## THE PROBLEM
The lines to copy run from the one containing "You are a GUI" to the end of the records below; repeat them exactly and include nothing else.

## RECORDS

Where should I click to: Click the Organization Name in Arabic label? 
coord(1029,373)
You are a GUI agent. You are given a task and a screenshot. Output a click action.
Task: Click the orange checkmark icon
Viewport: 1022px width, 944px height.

## WRITTEN SOLUTION
You are a GUI agent. You are given a task and a screenshot. Output a click action.
Task: Click the orange checkmark icon
Viewport: 1022px width, 944px height.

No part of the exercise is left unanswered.